Énoncé A: D'après le texte sur le scoutisme et la vie ecclésiale, combien de jeunes compte la fraternité mondiale dont font partie les Scouts et Guides de France ?
Énoncé B: Mettez toutes les lignes des enregistrements sous forme de liste numérotée, sans les lignes vides.

Texte cité:
Sylvain Brison, « Scoutisme et vie ecclésiale », Documents épiscopat 5 (2029)
Membres d’une fraternité mondiale de 60 millions de jeunes, les Scouts et Guides de France célèbrent leur centenaire. Inspirés par l’Évangile ils vivent le partage, le service et la fraternité dont le monde actuel a tant besoin. Ce Documents Épiscopat souhaite présenter la fécondité, l’actualité, la capacité d’adaptation et l’ancrage évangélique des Scouts et Guides de France au moment où ils fêtent leur anniversaire dans la joie et l’espérance. Dans ce cadre, j’ai commis une courte réflexion sur la dimension ecclésiale de la vie scoute
Scoutisme et vie ecclésiale
L’histoire du scoutisme en France est inséparable de celle de l’Église. S’il existe aujourd’hui de nombreux mouvements de scoutisme qui abordent la dimension spirituelle par d’autres traditions religieuses, l’inspiration évangélique de la méthode scoute demeure une réalité. Il ne faudrait pas cependant en rester là, car, l’origine chrétienne du scoutisme ne garantit pas en elle-même une vie authentiquement ecclésiale, de même que « croire en Dieu ne garantit pas de vivre selon sa volonté » (François, Fratelli tutti, n° 74.). Encore faut-il que la mise en œuvre de la méthode permette de vivre une vie chrétienne et donc ecclésiale. Je me propose donc dans ce court article de mettre en lumière les éléments structurants de la vie scoute qui répondent aux critères d’ecclésialité en mettant en valeur tant les fondements que les défis qu’ils représentent. Je choisirai parmi les fondamentaux du scoutisme (dans sa réalisation catholique) quatre points déterminants qui rejoignent les enjeux et des défis de la communauté ecclésiale pour aujourd’hui.
Précisons avant tout qu’il ne s’agit pas de concevoir le groupe scout comme une communauté ecclésiale autonome : la vie ecclésiale ne se réalise que dans la rencontre et l’interaction des groupes et des personnes qui la composent. Une trop grande autonomie conduirait inévitablement à un repli sur soi. C’est pourquoi les liens institutionnels sont aussi là pour garantir l’ouverture du mouvement à tous : à l’Église et au monde.

Informations fournies:
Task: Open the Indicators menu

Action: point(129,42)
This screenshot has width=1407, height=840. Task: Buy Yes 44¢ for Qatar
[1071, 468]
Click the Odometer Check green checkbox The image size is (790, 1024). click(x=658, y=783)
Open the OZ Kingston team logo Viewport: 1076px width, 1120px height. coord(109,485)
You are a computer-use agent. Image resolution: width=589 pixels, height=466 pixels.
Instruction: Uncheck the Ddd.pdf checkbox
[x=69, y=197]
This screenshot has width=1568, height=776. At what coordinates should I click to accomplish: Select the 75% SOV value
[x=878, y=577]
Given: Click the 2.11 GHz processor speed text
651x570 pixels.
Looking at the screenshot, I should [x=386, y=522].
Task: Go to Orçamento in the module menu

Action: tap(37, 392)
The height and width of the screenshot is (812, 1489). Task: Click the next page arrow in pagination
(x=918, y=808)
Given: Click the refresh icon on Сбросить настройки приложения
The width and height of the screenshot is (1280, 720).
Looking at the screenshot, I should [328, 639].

Solution A: 60 millions de jeunes.

Solution B:
1. Task: Open the Indicators menu
2. Action: point(129,42)
3. This screenshot has width=1407, height=840. Task: Buy Yes 44¢ for Qatar
4. [1071, 468]
5. Click the Odometer Check green checkbox The image size is (790, 1024). click(x=658, y=783)
6. Open the OZ Kingston team logo Viewport: 1076px width, 1120px height. coord(109,485)
7. You are a computer-use agent. Image resolution: width=589 pixels, height=466 pixels.
8. Instruction: Uncheck the Ddd.pdf checkbox
9. [x=69, y=197]
10. This screenshot has width=1568, height=776. At what coordinates should I click to accomplish: Select the 75% SOV value
11. [x=878, y=577]
12. Given: Click the 2.11 GHz processor speed text
13. 651x570 pixels.
14. Looking at the screenshot, I should [x=386, y=522].
15. Task: Go to Orçamento in the module menu
16. Action: tap(37, 392)
17. The height and width of the screenshot is (812, 1489). Task: Click the next page arrow in pagination
18. (x=918, y=808)
19. Given: Click the refresh icon on Сбросить настройки приложения
20. The width and height of the screenshot is (1280, 720).
21. Looking at the screenshot, I should [328, 639].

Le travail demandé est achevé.